Ao manifestar a intenção de deixar o emprego, um jovem de 17 anos foi ameaçado de levar um tiro pelo próprio empregador. O caso, ocorrido em uma empresa de transporte no interior de Mato Grosso, terminou com a condenação da empresa ao pagamento de R$ 7 mil de indenização por dano moral e de todas as verbas da rescisão do contrato.
O adolescente trabalhou de janeiro a abril de 2025 na função de serviços gerais e, posteriormente, como lavador de veículos. Ao procurar a Justiça, ele relatou que deixou o emprego devido às jornadas exaustivas, atrasos salariais e ofensas sofridas em grupo de WhatsApp. Disse ainda que, ao manifestar a intenção de sair, foi alvo de ameaças.
Como prova, apresentou áudios enviados pelo aplicativo de mensagens, nos quais o empregador fez diversas intimidações. “O dia que ocê pedir as contas pra mim, cara, que ocê sair desse lavador, eu vou mandar um tiro no cê. Se ocê sai daí, tá bom?” e “Então ocê pensa duas vezes antes do cê pedir as contas. Loguinho ocê vai ficar num lugar melhor. Ocê tem fé? Eu tenho muita fé, cara”.
A empresa foi notificada, mas não compareceu à audiência nem apresentou defesa. Por isso, foi declarada revel e confessa, o que levou o juiz a presumir os fatos narrados pelo trabalhador como verdadeiros.
O magistrado ressaltou que a ameaça é agravada por ter como alvo um adolescente, contrariando a legislação trabalhista e o Estatuto da Criança e do Adolescente (ECA), que garante aos jovens direito à profissionalização e à proteção no trabalho. “Inquestionável que a ameaça à vida e/ou integridade física do adolescente, tão somente por pretender pedir demissão, mostra claramente que o empregador passava longe de velar pela decência pública e pela segurança do menor”, afirmou.
Cultura do faroeste
A conduta, destacou o juiz, é “repugnante e inaceitável”, típica de uma “cultura do faroeste”, em que conflitos são resolvidos “na bala”. “Isso não se amolda mais com o Estado Democrático de Direito e, muito menos, com o que espera e deseja a República Federativa do Brasil e o Estado de Mato Grosso”, enfatizou.

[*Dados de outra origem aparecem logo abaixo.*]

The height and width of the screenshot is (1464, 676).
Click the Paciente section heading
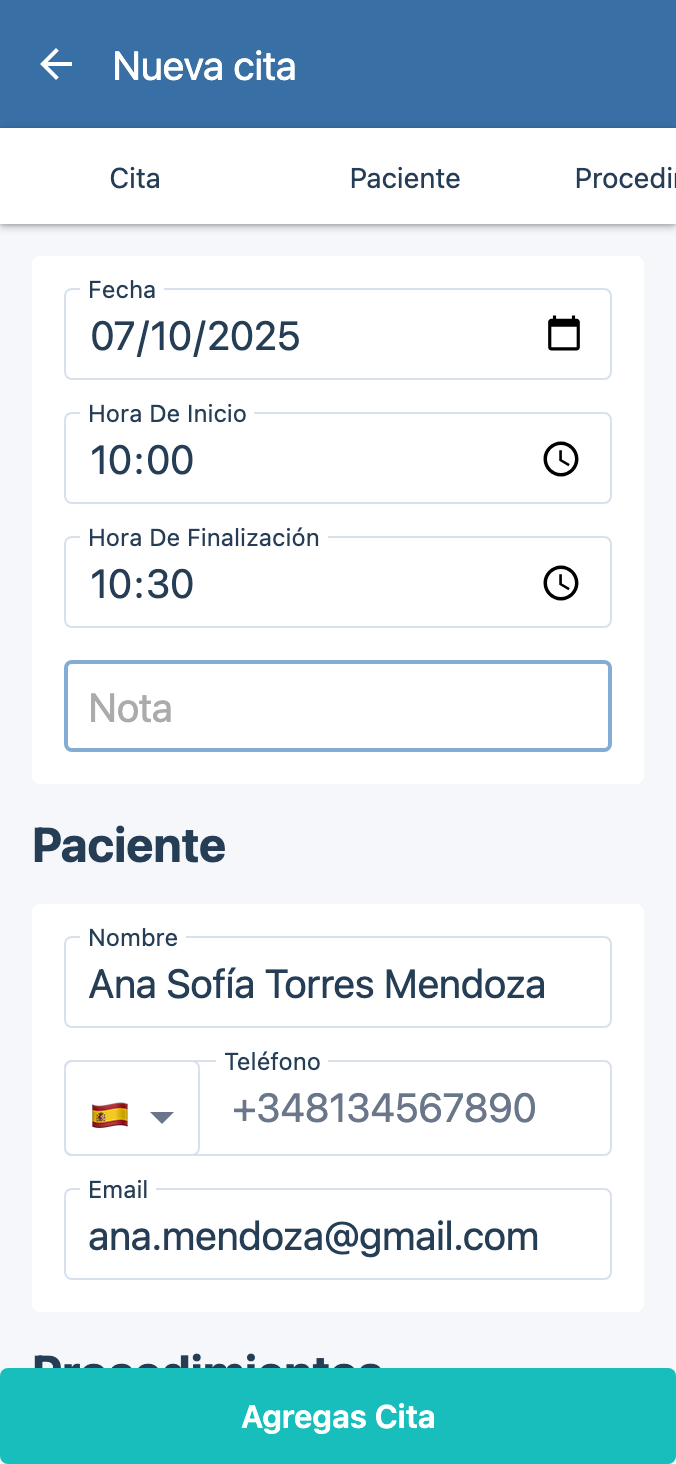(x=129, y=846)
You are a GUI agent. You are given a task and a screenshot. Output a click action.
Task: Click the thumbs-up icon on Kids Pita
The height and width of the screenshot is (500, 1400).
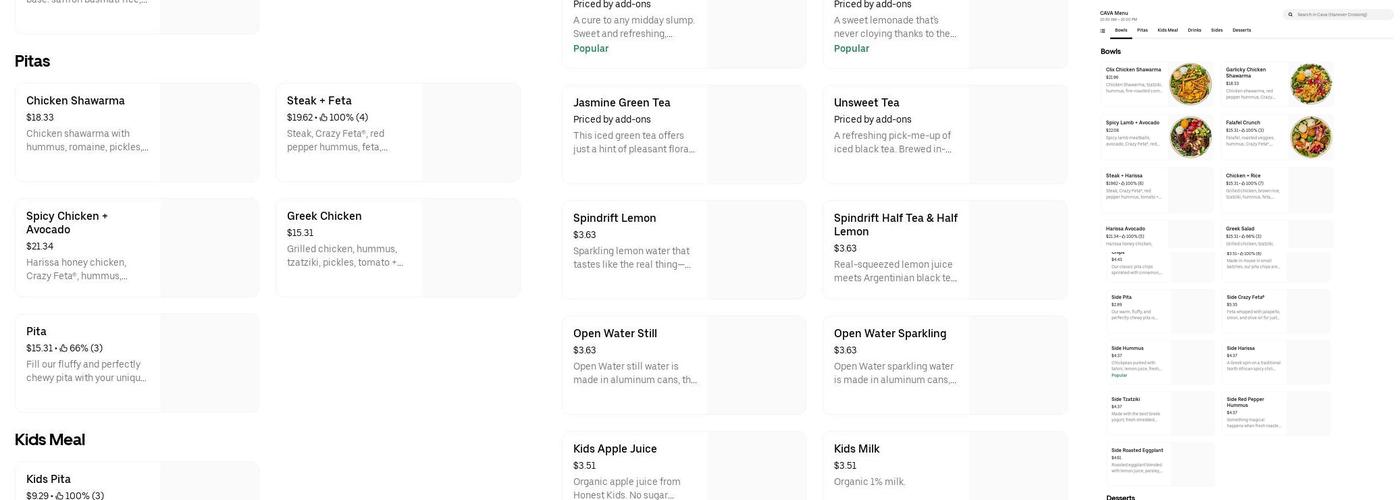point(60,496)
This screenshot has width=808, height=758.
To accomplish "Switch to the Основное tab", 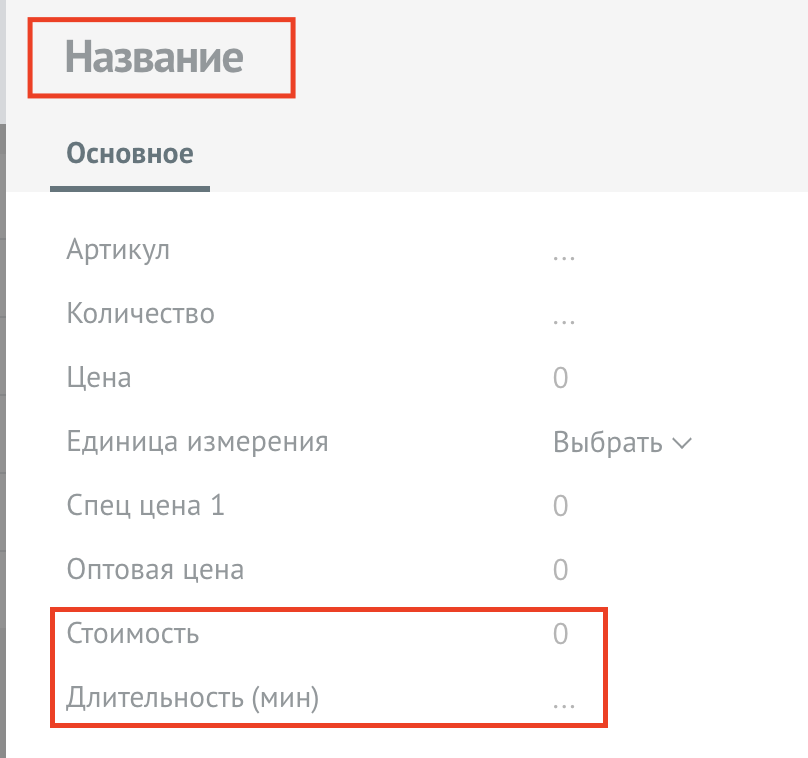I will tap(128, 153).
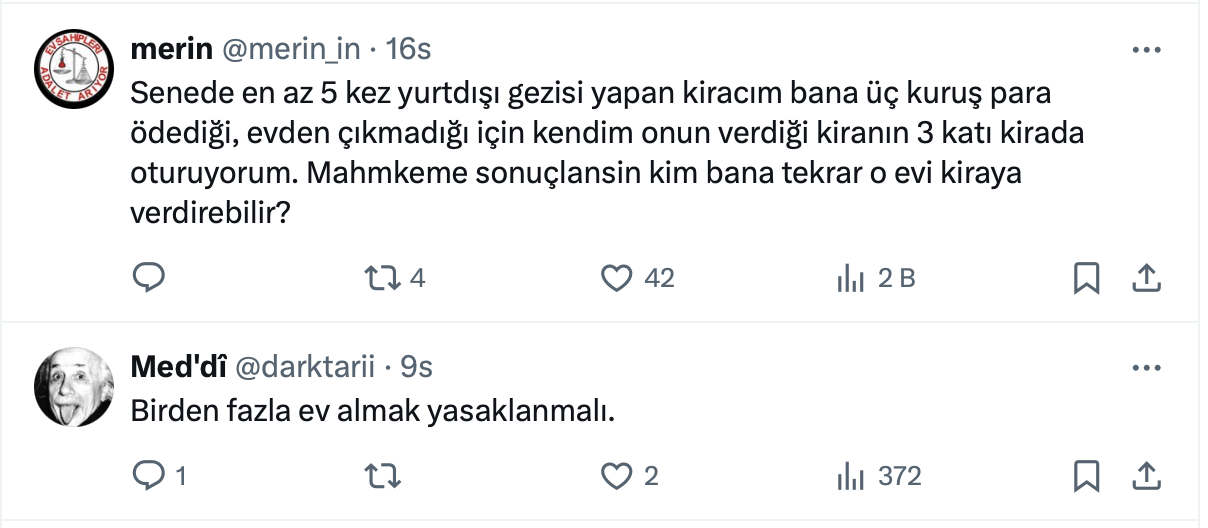View analytics for merin's tweet
Viewport: 1208px width, 528px height.
tap(849, 279)
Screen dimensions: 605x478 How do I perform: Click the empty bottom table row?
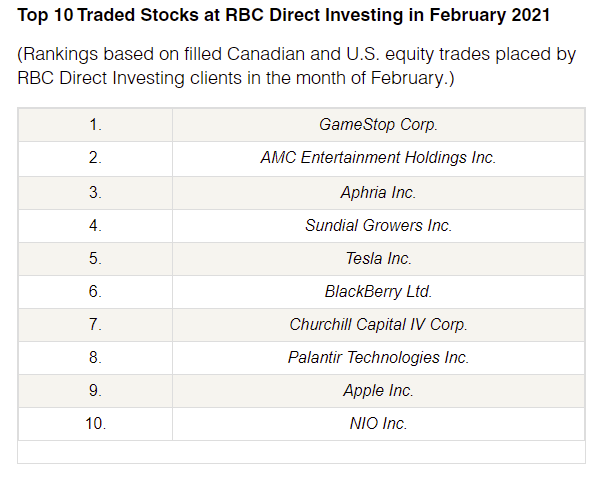(301, 452)
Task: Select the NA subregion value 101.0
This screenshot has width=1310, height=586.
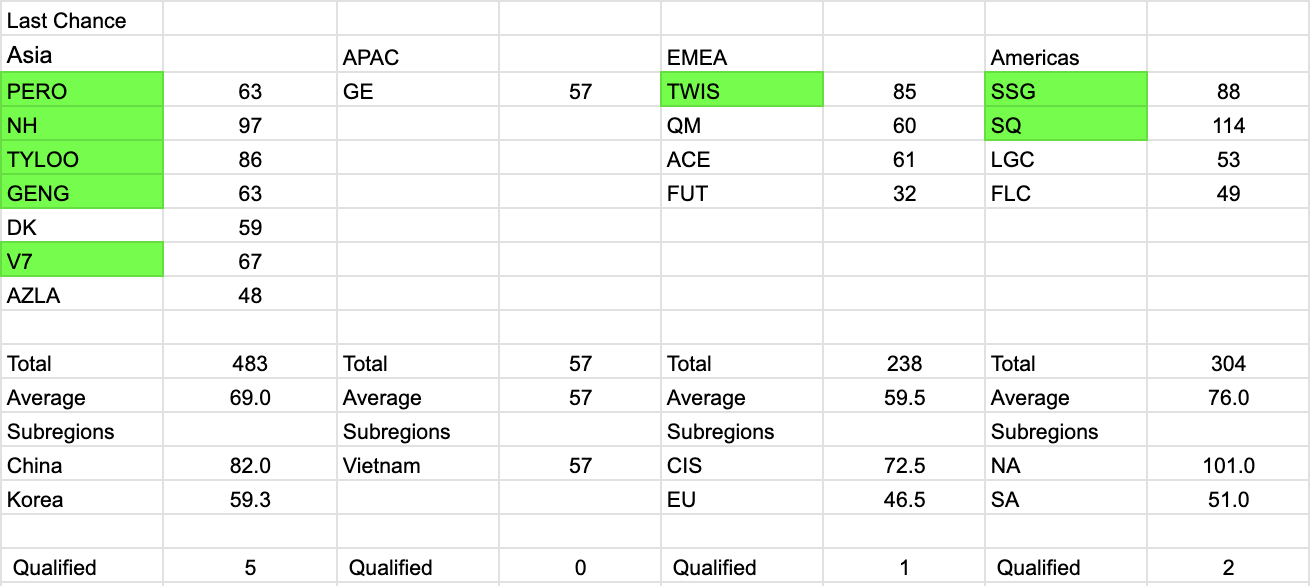Action: point(1228,466)
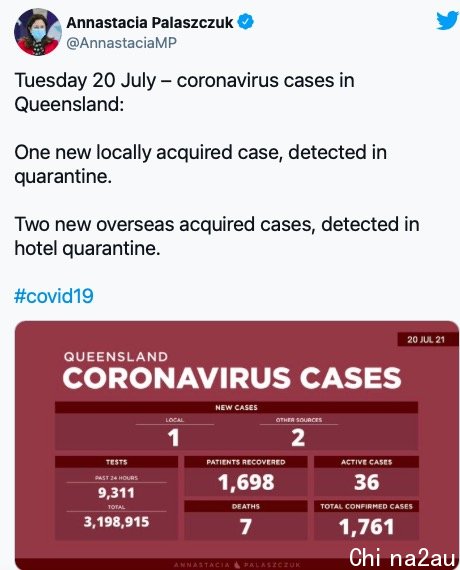Click the blue verified badge

(245, 22)
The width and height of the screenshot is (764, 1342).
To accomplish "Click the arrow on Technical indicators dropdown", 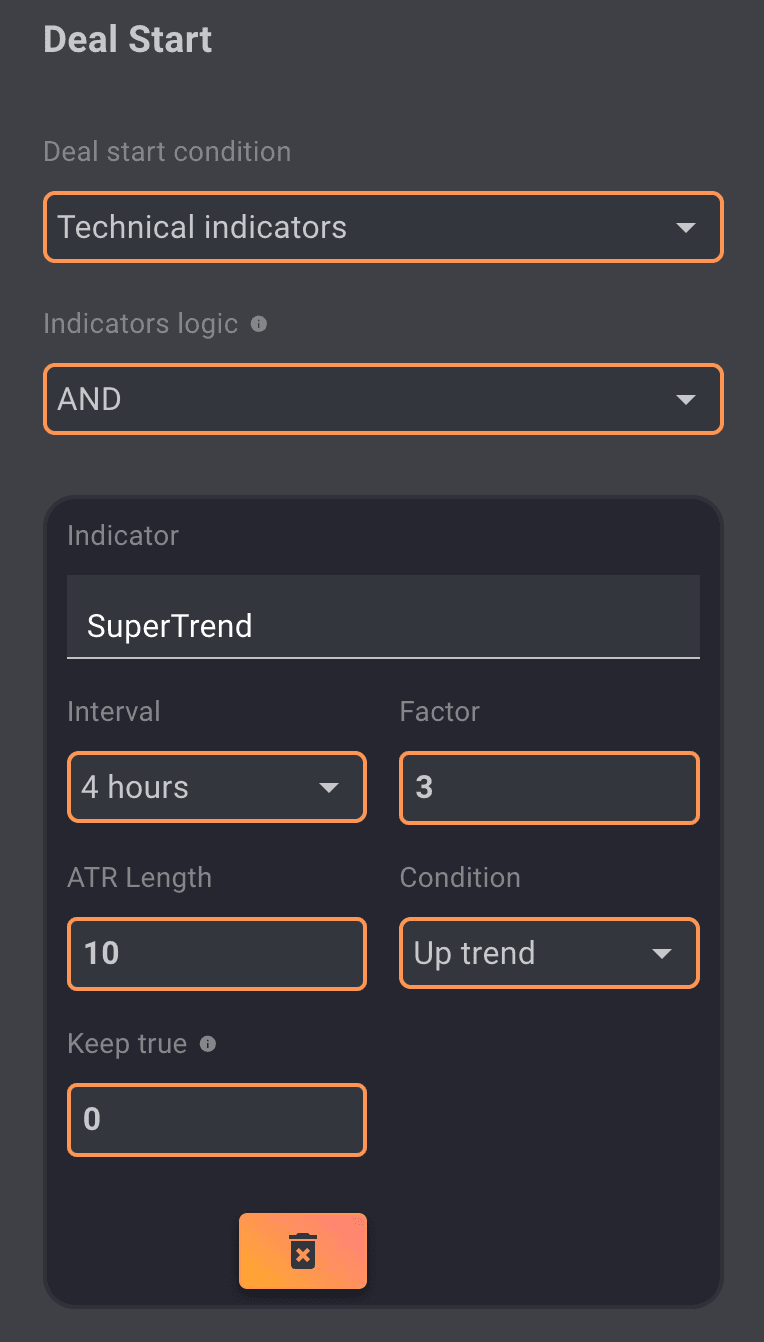I will click(x=685, y=228).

Além de ser incompatível com os princípios constitucionais da dignidade da pessoa humana e do valor social do trabalho, a prática de ameaças descumpre o compromisso internacional assumido pelo Brasil de promover trabalho decente, previsto na Agenda 2030 da ONU.
Rescisão indireta
A decisão também alterou a forma de encerramento do contrato de trabalho. Para o juiz, as provas demonstraram que a ameaça viciou a vontade do trabalhador ao pedir demissão, justificando a reversão para a rescisão indireta. A empresa foi condenada a fazer o registro da Carteira de Trabalho, além de pagar aviso prévio, férias e 13º proporcionais, FGTS com multa de 40%, além das penalidades por atraso na quitação das verbas rescisórias.
O juiz também determinou a expedição de ofícios à Superintendência Regional do Trabalho e Emprego, INSS, Caixa Econômica Federal, Receita Federal, Polícia Federal e Ministério Público do Trabalho, com cópia da sentença e de todo o processo, em razão da gravidade das acusações.